Cogolin : l'opposition évincée du conseil d'administration de la régie du port
À Cogolin, une polémique municipale éclate concernant la composition du conseil d'administration de la régie autonome du port de plaisance. Le chef de file de la minorité, Pierre-Yves Tierce, exprime publiquement son regret de voir son équipe totalement absente de cette instance stratégique. La maire nouvellement élue, Isabelle Farnet-Risso, a en effet désigné exclusivement des élus issus de sa majorité pour siéger dans ce groupe de travail.
Une décision qui suscite des critiques
Isabelle Farnet-Risso, élue le 22 mars, a lancé une vaste réorganisation municipale. Après s'être attaquée au budget, elle a procédé à la désignation des représentants dans les commissions et conseils d'administration. Pour la régie du port, elle a choisi cinq élus de sa majorité : Nicolas Patacchini, Patrice Di Paolo, Isabelle Platriez, Serge Fintzel et Marc Cayrol. Ces désignations sont prévues pour une durée de trois ans.
Pierre-Yves Tierce a immédiatement réagi : « Je me suis permis de vous appeler il y a quelques jours pour vous proposer que notre groupe puisse disposer d'un siège. Vous avez refusé cette proposition et j'en prends acte. Pour être précis, vous m'avez indiqué 'ne pas y être totalement fermée à l'avenir, mais attendre de savoir si vous pouviez nous faire confiance' ».
La question de la cohérence politique
L'opposant a poursuivi son argumentation en rappelant le passé politique de la maire. « Vous aviez défendu ce principe de représentation de la minorité quand vous y étiez. Je crois que la cohérence en politique est une force. Ce que l'on demande hier, on doit pouvoir se l'appliquer aujourd'hui », a-t-il déclaré.
Pierre-Yves Tierce insiste sur la réalité démocratique : « Plus de 2 000 Cogolinois ont fait le choix de notre liste.

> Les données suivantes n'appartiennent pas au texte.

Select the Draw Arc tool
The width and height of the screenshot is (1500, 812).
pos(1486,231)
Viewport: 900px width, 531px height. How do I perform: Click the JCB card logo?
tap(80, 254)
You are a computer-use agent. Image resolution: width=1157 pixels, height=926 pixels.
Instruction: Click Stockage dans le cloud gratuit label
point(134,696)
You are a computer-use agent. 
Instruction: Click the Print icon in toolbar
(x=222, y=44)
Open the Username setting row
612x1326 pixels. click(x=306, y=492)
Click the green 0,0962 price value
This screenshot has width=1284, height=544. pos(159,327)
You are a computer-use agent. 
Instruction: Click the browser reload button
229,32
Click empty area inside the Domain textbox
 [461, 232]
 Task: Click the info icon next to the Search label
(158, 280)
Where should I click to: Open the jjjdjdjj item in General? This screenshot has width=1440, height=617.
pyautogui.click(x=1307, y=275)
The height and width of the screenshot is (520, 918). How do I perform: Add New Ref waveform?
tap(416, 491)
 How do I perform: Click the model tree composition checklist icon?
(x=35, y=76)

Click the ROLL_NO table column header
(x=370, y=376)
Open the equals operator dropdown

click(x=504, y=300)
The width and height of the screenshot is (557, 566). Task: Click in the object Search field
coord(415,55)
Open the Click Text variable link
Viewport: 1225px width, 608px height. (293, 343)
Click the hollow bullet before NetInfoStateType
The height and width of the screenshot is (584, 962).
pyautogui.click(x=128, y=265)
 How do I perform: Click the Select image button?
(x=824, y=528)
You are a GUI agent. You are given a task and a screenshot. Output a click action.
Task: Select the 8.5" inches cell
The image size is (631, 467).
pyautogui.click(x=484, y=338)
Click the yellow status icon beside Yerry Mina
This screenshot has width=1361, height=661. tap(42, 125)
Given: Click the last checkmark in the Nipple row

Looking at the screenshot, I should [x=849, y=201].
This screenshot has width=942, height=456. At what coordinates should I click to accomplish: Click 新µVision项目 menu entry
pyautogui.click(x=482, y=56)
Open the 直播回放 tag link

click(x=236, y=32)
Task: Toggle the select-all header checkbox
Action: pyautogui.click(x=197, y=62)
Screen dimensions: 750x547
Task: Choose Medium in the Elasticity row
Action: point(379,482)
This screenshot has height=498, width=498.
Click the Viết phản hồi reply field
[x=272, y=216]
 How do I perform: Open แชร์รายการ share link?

Cela représente presque un électeur sur deux. Ils sont en droit d'être représentés dans les grandes instances de la commune. Cette demande s'inscrivait dans un esprit de contribution utile ».
La réponse de la maire
Isabelle Farnet-Risso a défendu sa position devant l'assemblée délibérante. « Actuellement, la présence d'un élu de la minorité ne figure pas dans les statuts de cette régie. Comme je vous l'ai dit, j'ai besoin d'avoir tout à fait confiance. Aujourd'hui, je ne vous connais pas suffisamment pour vous donner ce poste-là. Cependant, la porte n'est pas fermée. À vous de me prouver que vous pouvez y siéger ».
La maire a souligné son souci de la bonne entente du conseil municipal et de la transparence des informations. Elle a répété : « Comme je l'ai dit, rien n'est encore fermé M. Tierce », laissant entendre que la situation pourrait évoluer avec le temps.
Une analyse divergente des statuts
Pierre-Yves Tierce propose une lecture différente des documents officiels : « Pour les statuts, il y a marqué que ce sont des représentants du conseil municipal, sans précision. Effectivement, il n'y a aucun texte qui impose une représentation proportionnelle des groupes. C'était le choix de la confiance des 2067 Cogolinois qui ont voté pour nous ».
L'opposant conclut sur la notion de confiance : « Elle se construit dans le travail, dans le temps et dans le respect. Tendre la main à la minorité ne se mesure pas qu'aux intentions mais aussi dans les actes. Vous avez toujours la possibilité de reconsidérer votre décision ».
Cette situation illustre les tensions qui peuvent survenir dans les municipalités après les élections, particulièrement concernant la représentation des minorités dans les instances décisionnelles locales. Le débat se poursuit à Cogolin, avec des positions qui restent ouvertes à l'évolution.